_Work instructions:_ Without including any pictures, write out the listing below exactly.

_Given records:_

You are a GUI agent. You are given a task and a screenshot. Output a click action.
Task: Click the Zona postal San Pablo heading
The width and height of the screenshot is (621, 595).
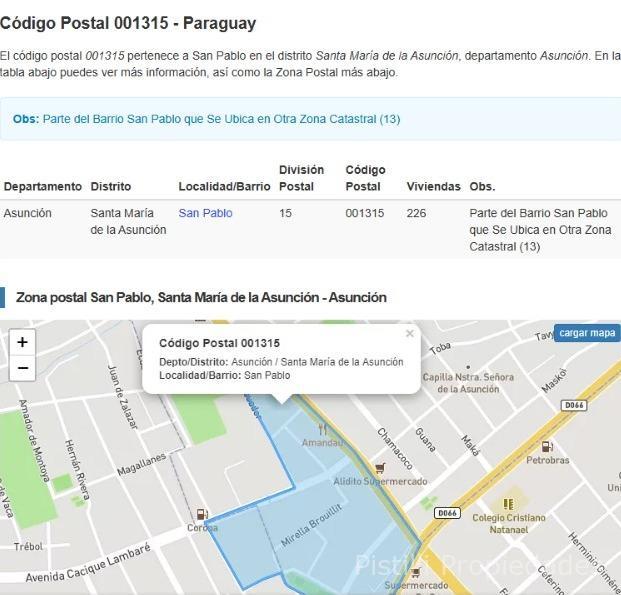click(x=201, y=297)
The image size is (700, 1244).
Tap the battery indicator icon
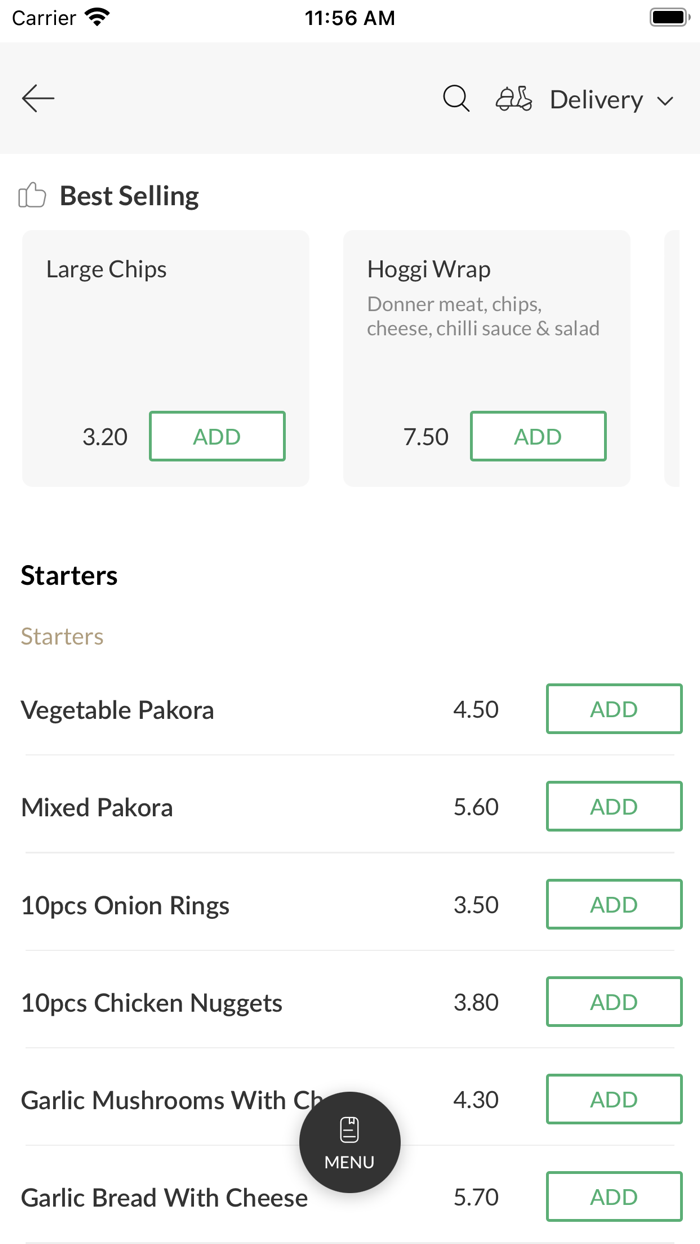668,15
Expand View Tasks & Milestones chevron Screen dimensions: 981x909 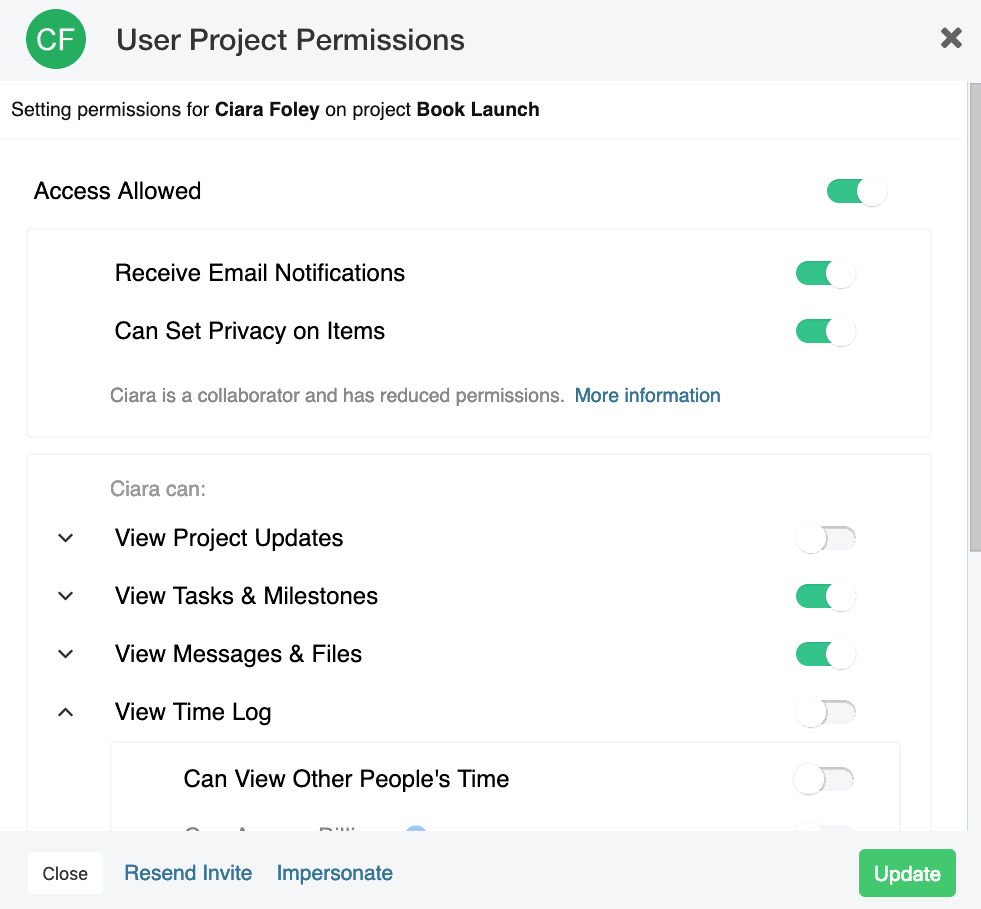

_Problem solution:_
You are a GUI agent. You are given a task and a screenshot. Output a click action.
Task: Click the Zona postal San Pablo heading
The width and height of the screenshot is (621, 595).
click(x=201, y=297)
The image size is (700, 1244).
Tap the battery indicator icon
668,15
Expand View Tasks & Milestones chevron Screen dimensions: 981x909 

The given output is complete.